Hormis les Allemands, environ 8 000 personnes sont arrêtées et internées. 12 273 affaires sont jugées par les cours de justice et les chambres civiques (plus de 10 000 aboutissent à des condamnations majoritairement à l’indignité nationale avec exclusion des listes électorales). Dans l’administration et les entreprises, plus de 5 000 agents et salariés sont sanctionnés, soit à la rétrogradation, soit au licenciement.

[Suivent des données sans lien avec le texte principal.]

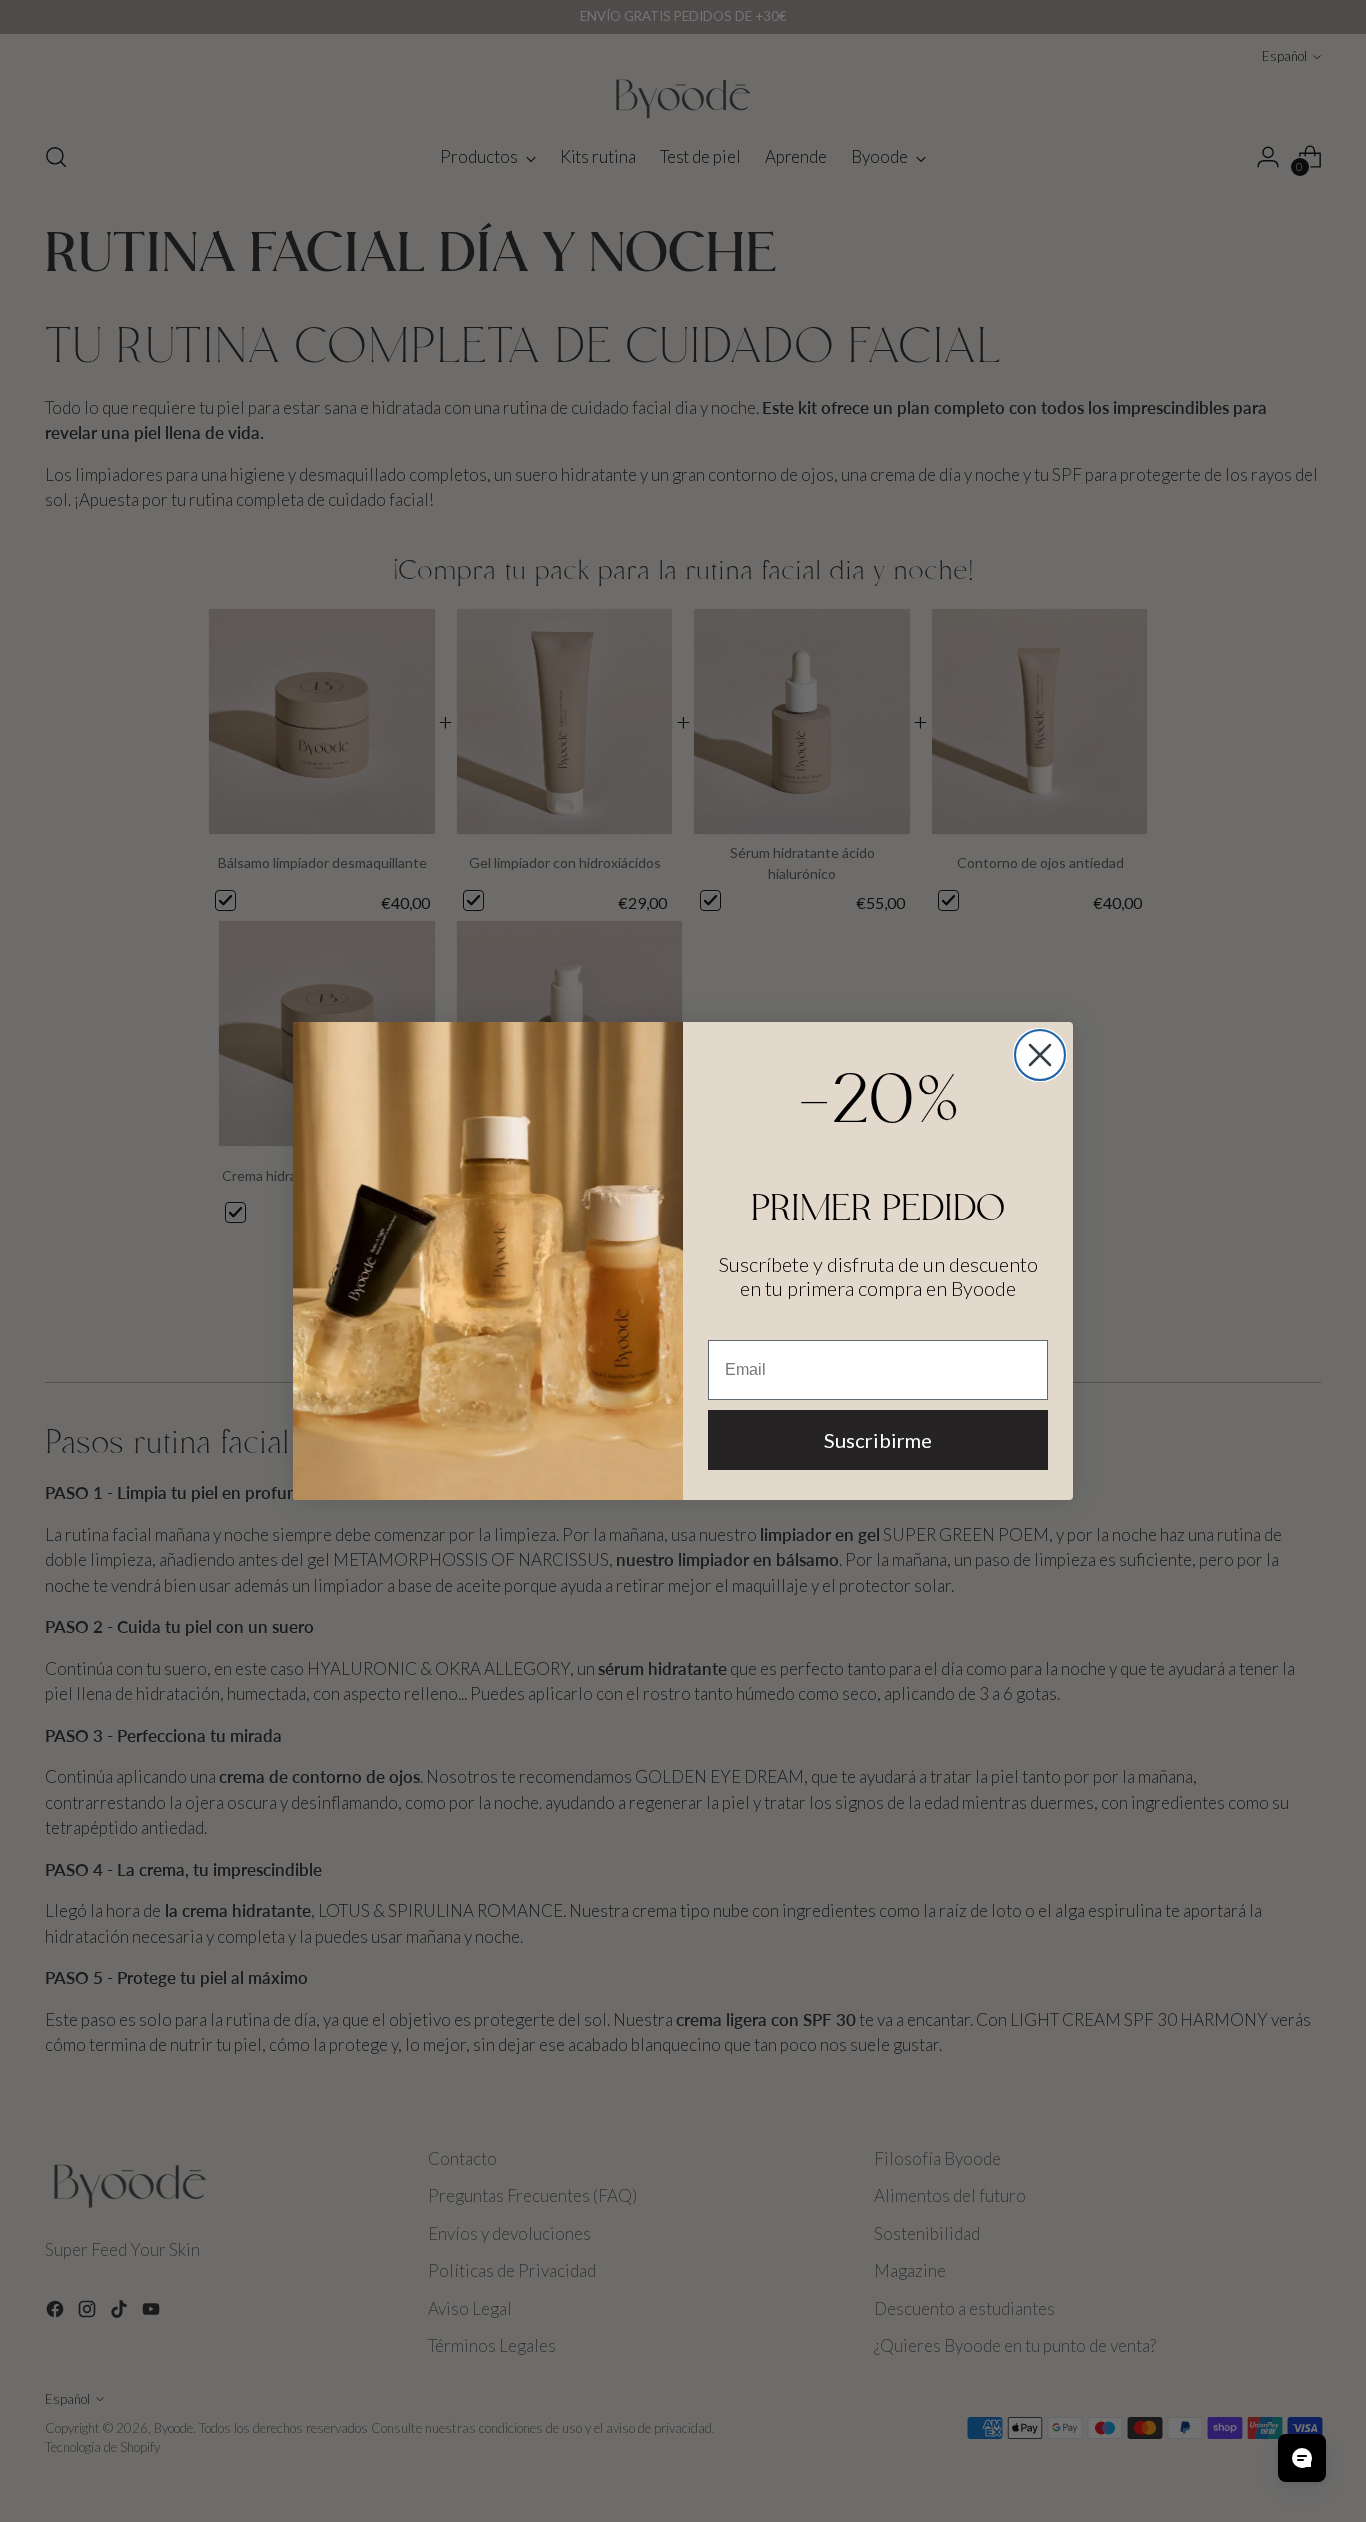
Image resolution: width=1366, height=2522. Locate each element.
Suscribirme (878, 1440)
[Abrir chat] (1302, 2458)
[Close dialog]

En revanche, l’épuration économique est quasiment inexistante.

Pour l’Alsace, c’est une période douloureuse et malsaine, car il est difficile de distinguer clairement ceux qui ont collaboré de manière forcée et ceux qui l’ont fait volontairement.

Par souci d’apaisement, comme dans le reste de la France, la plupart des peines seront amnistiées par les lois de 1951 et 1953.

Extraits des débats du conseil général du Bas-Rhin.
Séance du 3 novembre 1945 : intervention de Henri Meck

[…] Tout d’abord, je me plais à constater que, contrairement à nos craintes, il n’y a pas eu de règlements de compte spontanés et sanglants. […]

[…] Vouloir agir contre ceux de nos compatriotes, qui plus ou moins forcés par les circonstances, se sont affiliés à des organisations, est pratiquement impossible. Personne aujourd’hui n’avouera avoir signé de libre volonté. Il sera pratiquement impossible de tracer une ligne de démarcation entre ceux qui l’auront fait forcément et ceux qui auraient agi volontairement. Frapper certains d’entre eux et ne pas punir d’autres susciterait des comparaisons entre des cas d’espèces qui finiraient d’envenimer l’atmosphère publique. […]

[…] Ayez pitié des enfants des suspects !

Ce n’est pas dans les Oberlé de Bazin, mais dans la vie réelle que je trouve ce cas typique.

J’ai connu un compatriote qui, s’il n’était pas mort il y a quelques mois, se trouverait aujourd’hui probablement parmi les arrêtés. Son fils, malgré tous les avis contraires, est parti par monts et par vaux, et après avoir passé huit mois dans un camp de concentration espagnol, s’est sauvé en Afrique du Nord, s’est battu avec la Division Leclerc en Normandie, est entré un des premiers à Paris et à Strasbourg – pendant que son frère est tombé en Russie. […]

Archives Départementales du Bas-Rhin, 544 D 237

La vie politique renaît avec la création, en mars 1945, d’un parti républicain populaire qui, sous l’action de Henri Meck, décide d’adhérer au MRP (Mouvement républicain populaire), qui connaît une nette victoire aux élections cantonales de septembre 1945. Dans ces extraits, il appelle au calme et insiste sur toute la difficulté à distinguer clairement ceux qui ont collaboré par choix et ceux qui ont collaboré par obligation.